# PROBLEM REQUIREMENTS
Copy out every line of text in the material below word for word, leaving out the pictures.

# RECORDS SHOWN
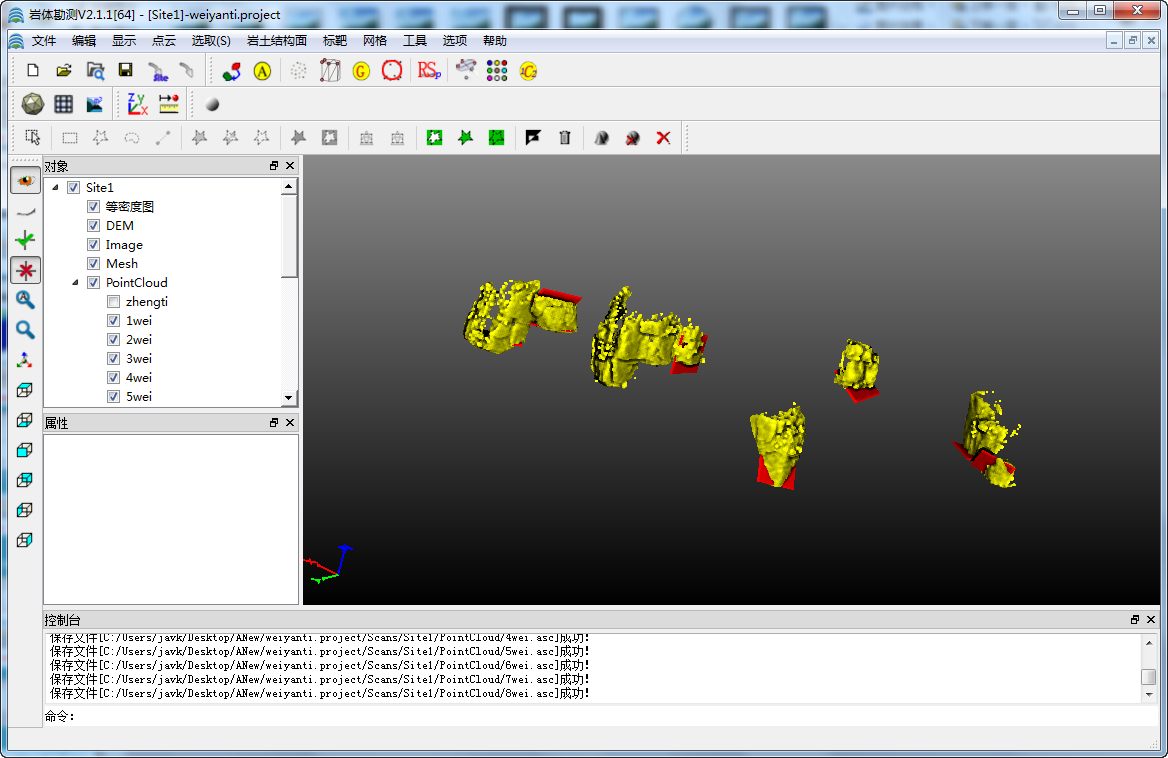Toggle the DEM checkbox off
The height and width of the screenshot is (758, 1168).
click(94, 226)
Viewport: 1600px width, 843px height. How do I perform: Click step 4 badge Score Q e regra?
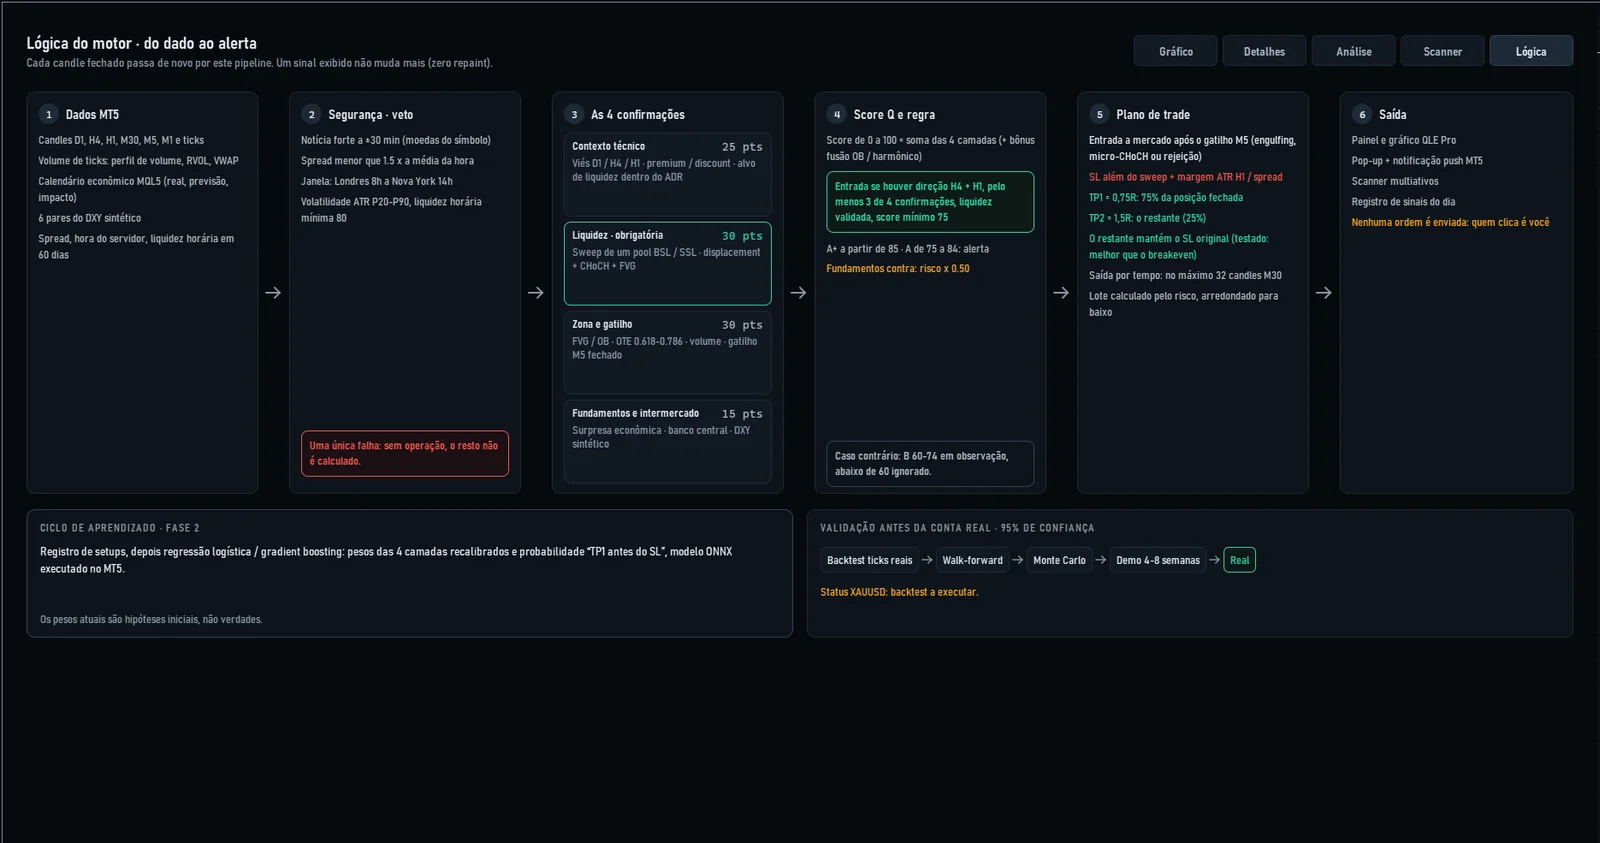(x=837, y=115)
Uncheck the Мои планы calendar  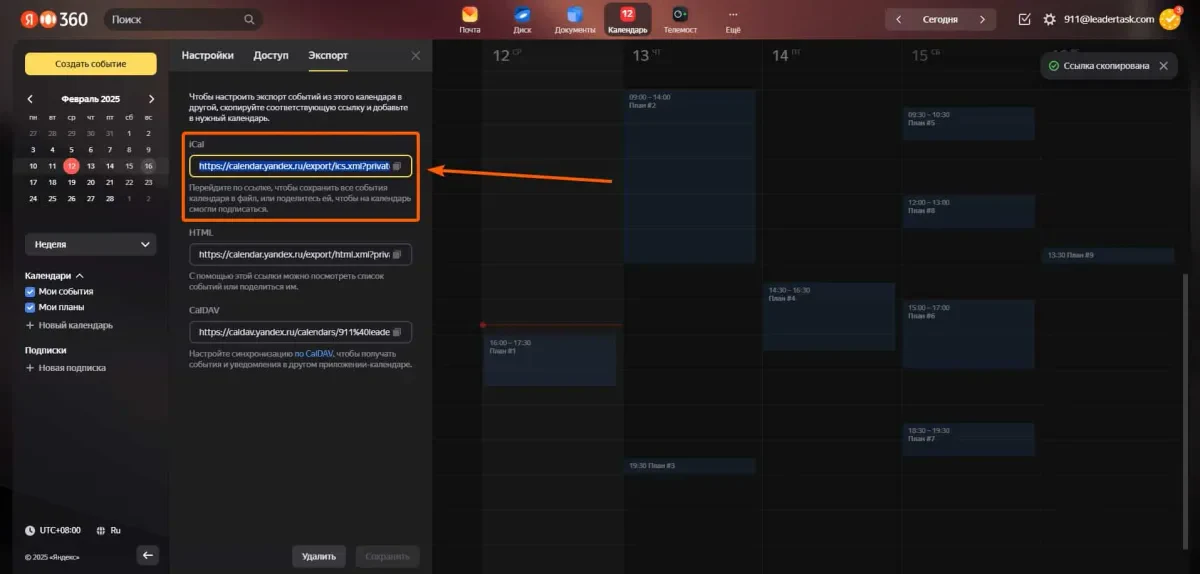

# COMPLETED EXERCISE
Toggle the DEM checkbox off
The height and width of the screenshot is (758, 1168).
click(94, 226)
Viewport: 1600px width, 843px height. How do I perform: Click step 4 badge Score Q e regra?
(x=837, y=115)
Uncheck the Мои планы calendar  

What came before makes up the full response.